«Il est important d'attirer l'attention sur les conditions de travail des salariés dans ces fortes chaleurs», a déclaré le ministre délégué au travail Gérard Larcher, sur le chantier de réfection du stade d'athlétisme Paul Valéry (XIIe).

«La loi prévoit que l'employeur est responsable des conditions dans lesquelles s'effectue un chantier, et ceci s'applique aux intempéries, comme l'a précisé une circulaire en 2004», a-t-il poursuivi. Alors que les salariés du BTP sont très exposés à une canicule qui a déjà tué quatre personnes sur leur lieu de travail (sur «une trentaine» de morts au total), «nous voulons sensibiliser les entreprises à la prévention, quelle que soit leur taille».
Horaires décalés (6h00-15h30 au lieu de 8h00-17h00) pour éviter le pic de chaleur, pauses, eau fraîche et même douche à disposition dans un préfabriqué: le ministre est venu dès 7h30 mettre l'accent sur la politique «exemplaire» pratiquée par la PME «Les paveurs de Montrouge» en temps de canicule.

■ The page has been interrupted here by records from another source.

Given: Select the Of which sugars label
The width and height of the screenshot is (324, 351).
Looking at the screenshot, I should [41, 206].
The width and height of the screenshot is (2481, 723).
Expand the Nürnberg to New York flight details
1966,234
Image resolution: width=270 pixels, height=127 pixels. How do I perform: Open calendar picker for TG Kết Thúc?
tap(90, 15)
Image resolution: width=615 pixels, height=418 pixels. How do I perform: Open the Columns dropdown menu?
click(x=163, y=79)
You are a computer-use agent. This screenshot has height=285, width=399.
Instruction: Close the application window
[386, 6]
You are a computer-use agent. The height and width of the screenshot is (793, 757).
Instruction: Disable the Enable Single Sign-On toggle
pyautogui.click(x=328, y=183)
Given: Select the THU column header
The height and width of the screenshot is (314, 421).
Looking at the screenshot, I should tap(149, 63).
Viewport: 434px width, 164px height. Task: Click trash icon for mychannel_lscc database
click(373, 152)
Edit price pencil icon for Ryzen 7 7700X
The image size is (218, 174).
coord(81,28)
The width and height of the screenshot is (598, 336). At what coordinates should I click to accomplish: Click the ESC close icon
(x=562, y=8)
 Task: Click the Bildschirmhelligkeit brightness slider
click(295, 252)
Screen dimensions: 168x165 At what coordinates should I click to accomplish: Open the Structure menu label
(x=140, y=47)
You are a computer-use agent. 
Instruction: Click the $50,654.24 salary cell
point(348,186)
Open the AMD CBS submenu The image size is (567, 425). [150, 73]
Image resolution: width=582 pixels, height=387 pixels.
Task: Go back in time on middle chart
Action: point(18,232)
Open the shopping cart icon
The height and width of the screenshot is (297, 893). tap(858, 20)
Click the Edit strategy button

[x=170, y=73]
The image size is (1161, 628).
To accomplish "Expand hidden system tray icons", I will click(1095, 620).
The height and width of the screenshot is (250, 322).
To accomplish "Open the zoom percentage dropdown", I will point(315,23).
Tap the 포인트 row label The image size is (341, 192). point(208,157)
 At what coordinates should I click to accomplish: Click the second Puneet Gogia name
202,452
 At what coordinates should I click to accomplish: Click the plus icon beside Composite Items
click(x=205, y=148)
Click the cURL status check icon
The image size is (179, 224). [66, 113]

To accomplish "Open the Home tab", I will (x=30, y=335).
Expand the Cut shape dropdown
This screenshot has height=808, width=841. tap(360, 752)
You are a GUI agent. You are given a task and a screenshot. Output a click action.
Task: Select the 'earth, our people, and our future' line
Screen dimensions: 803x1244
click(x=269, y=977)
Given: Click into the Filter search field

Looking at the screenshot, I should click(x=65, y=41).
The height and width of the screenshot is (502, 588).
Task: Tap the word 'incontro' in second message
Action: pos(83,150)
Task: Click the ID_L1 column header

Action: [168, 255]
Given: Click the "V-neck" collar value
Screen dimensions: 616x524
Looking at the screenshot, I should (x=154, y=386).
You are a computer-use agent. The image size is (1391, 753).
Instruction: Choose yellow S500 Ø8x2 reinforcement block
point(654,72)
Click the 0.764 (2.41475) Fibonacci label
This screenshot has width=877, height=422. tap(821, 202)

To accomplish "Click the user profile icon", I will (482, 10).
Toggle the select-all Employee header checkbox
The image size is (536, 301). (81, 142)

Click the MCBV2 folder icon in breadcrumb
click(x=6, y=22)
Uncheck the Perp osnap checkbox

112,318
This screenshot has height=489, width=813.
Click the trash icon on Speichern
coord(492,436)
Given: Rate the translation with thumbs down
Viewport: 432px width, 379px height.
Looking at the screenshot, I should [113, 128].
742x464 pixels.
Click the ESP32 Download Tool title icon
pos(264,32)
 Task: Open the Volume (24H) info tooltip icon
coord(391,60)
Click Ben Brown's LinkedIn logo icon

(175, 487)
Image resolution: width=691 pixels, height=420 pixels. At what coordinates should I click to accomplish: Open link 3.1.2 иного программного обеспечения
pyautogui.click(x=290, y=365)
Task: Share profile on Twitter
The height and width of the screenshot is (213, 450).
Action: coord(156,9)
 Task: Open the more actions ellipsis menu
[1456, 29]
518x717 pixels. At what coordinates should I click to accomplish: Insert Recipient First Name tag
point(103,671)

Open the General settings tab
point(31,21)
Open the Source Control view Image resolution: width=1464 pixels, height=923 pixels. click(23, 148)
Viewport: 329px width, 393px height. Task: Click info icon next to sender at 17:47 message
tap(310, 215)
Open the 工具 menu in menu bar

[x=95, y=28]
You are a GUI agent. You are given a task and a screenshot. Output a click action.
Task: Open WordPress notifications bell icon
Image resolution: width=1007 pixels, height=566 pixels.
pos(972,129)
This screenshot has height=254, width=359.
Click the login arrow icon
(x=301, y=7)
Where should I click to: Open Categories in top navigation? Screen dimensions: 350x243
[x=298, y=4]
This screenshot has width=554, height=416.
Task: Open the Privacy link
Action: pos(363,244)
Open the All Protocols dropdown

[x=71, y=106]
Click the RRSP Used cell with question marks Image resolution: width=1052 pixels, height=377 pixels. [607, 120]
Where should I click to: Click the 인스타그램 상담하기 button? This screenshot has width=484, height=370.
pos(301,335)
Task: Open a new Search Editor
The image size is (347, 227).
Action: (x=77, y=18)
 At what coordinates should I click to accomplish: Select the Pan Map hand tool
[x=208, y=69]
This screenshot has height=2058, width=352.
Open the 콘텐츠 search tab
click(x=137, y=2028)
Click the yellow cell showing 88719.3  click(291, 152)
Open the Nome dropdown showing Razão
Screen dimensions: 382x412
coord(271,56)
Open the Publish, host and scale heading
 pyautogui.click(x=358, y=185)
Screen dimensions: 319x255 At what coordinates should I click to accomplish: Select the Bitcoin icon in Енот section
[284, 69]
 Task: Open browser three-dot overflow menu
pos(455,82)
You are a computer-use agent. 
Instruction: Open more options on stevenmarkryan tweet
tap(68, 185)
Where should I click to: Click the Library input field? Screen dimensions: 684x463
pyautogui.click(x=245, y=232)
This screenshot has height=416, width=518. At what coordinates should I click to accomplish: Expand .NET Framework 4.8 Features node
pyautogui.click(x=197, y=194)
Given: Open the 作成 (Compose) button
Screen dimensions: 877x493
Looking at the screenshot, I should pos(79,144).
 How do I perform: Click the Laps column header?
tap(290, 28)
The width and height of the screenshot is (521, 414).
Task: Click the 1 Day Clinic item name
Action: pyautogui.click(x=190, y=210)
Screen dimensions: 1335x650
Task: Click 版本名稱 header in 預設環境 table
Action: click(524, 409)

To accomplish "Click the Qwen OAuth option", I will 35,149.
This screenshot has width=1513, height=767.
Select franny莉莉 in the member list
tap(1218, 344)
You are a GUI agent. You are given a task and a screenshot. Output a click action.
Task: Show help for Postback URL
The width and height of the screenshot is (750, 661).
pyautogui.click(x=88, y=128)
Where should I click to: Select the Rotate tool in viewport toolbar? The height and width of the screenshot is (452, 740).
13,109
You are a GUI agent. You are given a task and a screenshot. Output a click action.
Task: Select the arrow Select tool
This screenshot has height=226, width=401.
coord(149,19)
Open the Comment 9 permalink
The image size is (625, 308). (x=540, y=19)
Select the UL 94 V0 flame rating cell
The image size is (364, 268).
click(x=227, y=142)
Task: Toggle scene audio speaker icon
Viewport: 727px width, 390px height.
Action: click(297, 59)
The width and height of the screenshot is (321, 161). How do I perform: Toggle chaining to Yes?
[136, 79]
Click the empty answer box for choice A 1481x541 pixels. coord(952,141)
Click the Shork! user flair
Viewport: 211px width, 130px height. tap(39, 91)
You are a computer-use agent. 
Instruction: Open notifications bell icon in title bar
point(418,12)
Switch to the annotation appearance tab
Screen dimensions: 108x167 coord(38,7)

Aujourd’hui, le Code du Travail prévoit que l'employeur est tenu de veiller à la santé de ses salariés et d'aménager au mieux les conditions de travail, par des horaires adaptés, des pauses, et la distribution d'eau fraîche. Gérard Larcher a donc écarté tout renforcement de la législation. «Les partenaires sociaux ont un rôle à jouer, dans le cadre du CHSCT qui est un lieu de dialogue entre l'employeur et les salariés, et ces derniers ont un droit de retrait» s'ils jugent les conditions de travail trop pénibles, a rappelé le ministre.